Build Your Own Sandwich
Rutter’s Farm Stores, the 55-store chain with headquarters in York, Pa., installed its first Radiant touchscreen foodservice ordering system about three years ago. The customer places the order at the kiosk, and the information goes directly to a monitor in the kitchen where it is produced to the customer’s specifications.

“There was concern about how customers would accept it,” said Jerry Weiner, vice president of foodservice at Rutter’s. “To ensure customers were comfortable, for a while the stores continued to offer an order-taker as well.”

But customers adapted quickly to the new technology. “The time to order is now on the customer, and the customer’s perception of speed has improved,” Weiner said. “It clearly gives the customers all these options, enhances price value and let’s them build their own sandwich.”

Best of all, the investment has paid for itself, he added. “We were able to cut back or redirect labor, and that was part of the payback,” Weiner said.

Some day in the future, Weiner predicted that quick-service restaurants will allow customers to place their own orders using touchscreen technology. “That would speed it up dramatically,” he said of QSR service.

Touch and Go
The WoW! Super Station in Utica, Mich., is also using touchscreen technology on kiosks to better serve customers. WoW!, a division of Atlas Oil Co., opted to place the Touch-n-Buy kiosk near the sales counter close to the front door.

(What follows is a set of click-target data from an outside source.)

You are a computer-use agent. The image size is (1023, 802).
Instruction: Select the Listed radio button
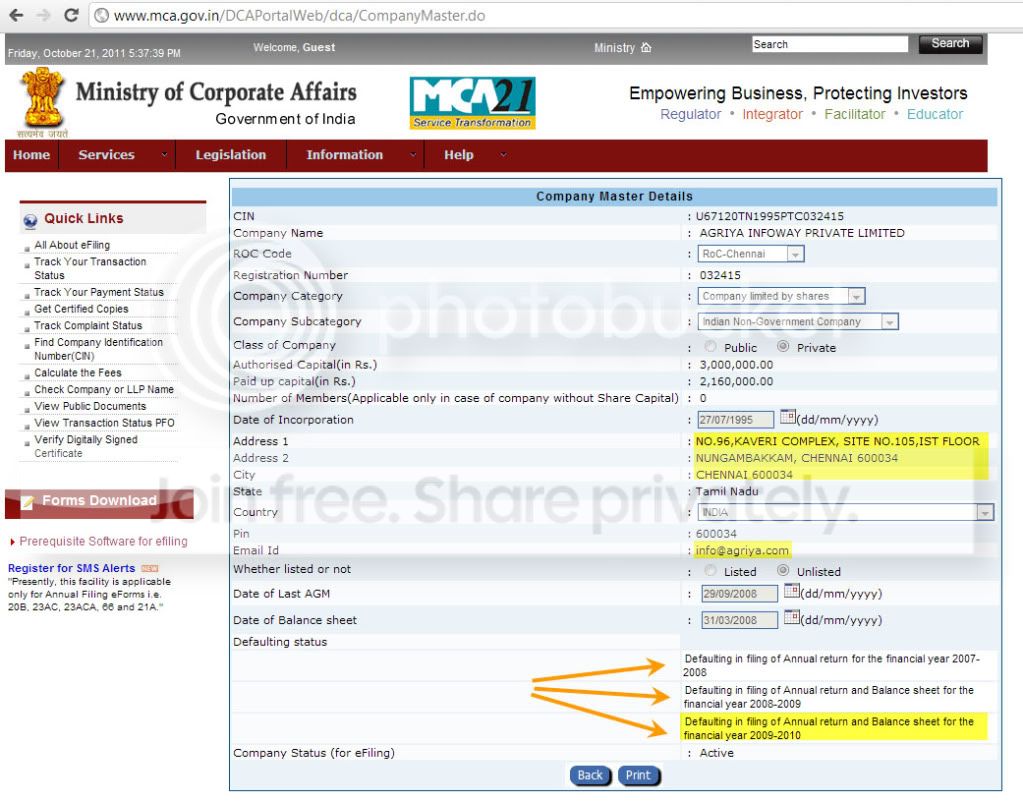(x=710, y=570)
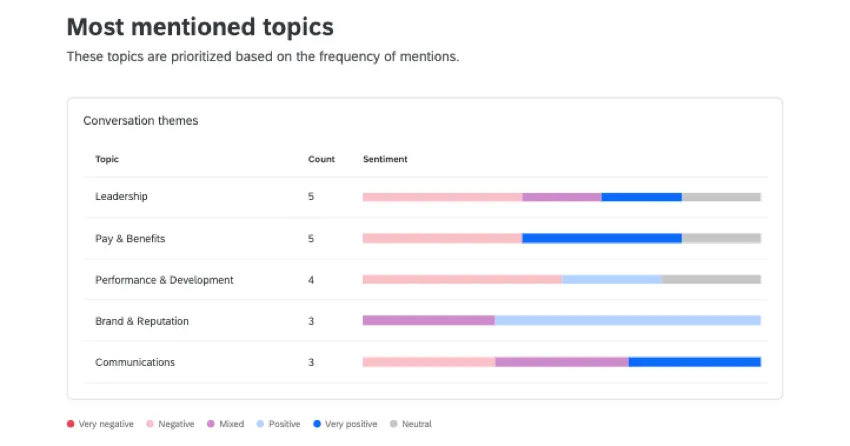850x446 pixels.
Task: Select the Mixed purple legend dot
Action: point(211,424)
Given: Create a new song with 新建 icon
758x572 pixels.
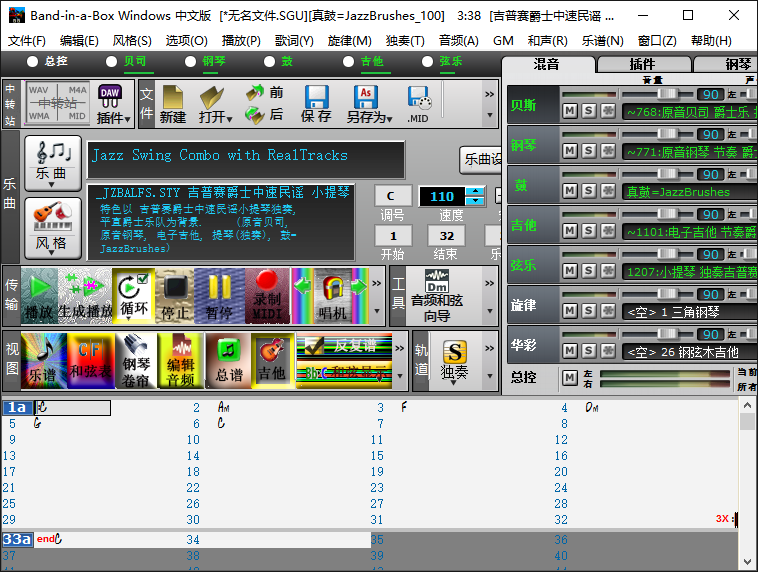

Customers use it to purchase a wide range of prepaid cards and to make utility bill and car payments.

“In the beginning, they were a little gun shy because they weren’t used to self-service for those kinds of items,” general manager Tony Martin said of the store’s customers.

If successful, Atlas plans to roll the concept out to dozens of new stores. The company distributes fuel to upwards of 350 convenience stores, about 50 of which are company-owned and operated.

The interactive touchscreen, using either English or Spanish, allows customers to access gift cards, long distance and wireless calling cards and other products.

After selecting an item, the customer pays the cashier, who then prints the product on a thermal card printer. More importantly, the system allows the store to offer a variety of products without investing in or maintaining inventory, which is crucial considering that companies are looking to drive sales while reducing operating costs.

To let customers know about Touch-n-Buy, WoW! advertises the system using electronic message boards on the busy street corners outside the store and with signage at the fuel pumps.

Technology Options
Retail experts are predicting convenience store chains will continue to adopt new and better ways to communicate with customers using self-service technology. Suppliers like NCR and Fujitsu, for example, are pushing a wide range of touchscreen hardware and partnering with several different software providers to allow customers to place orders in a convenience store or foodservice environment without dealing with a human order-taker.

“Retailers want to provide increased levels of service to customers without incurring high labor costs associated with that service,” said Weiner, of Rutter’s Farm Stores. “One of the tricks with foodservice is to ensure that your labor is used wisely, and that should be in preparing the food, not interacting with customers. That is how you keep costs down and margins high.”

Because convenience store real estate is so valuable, the physical size of hardware is shrinking. Contemporary touchscreen kiosks are extremely compact compared to the earliest interactive equipment, such as ATMs. Today’s models can be placed on a wall or counter to save space. Transactional kiosks—those that accept and dispense cash—must be more substantial and require a pedestal, but some are as small as four square feet.

Retailers have just begun to see the many opportunities for incorporating interactive technology into their stores in order to communicate and manage the needs of customers. Technology providers continue searching for new ways to help them do that job. As a result, store operators can expect to see newer, more exciting and more convenient technologies introduced in coming years.

“Anything you can do to make your store a convenient one-stop shop, that will always appeal to customers,” Martin said.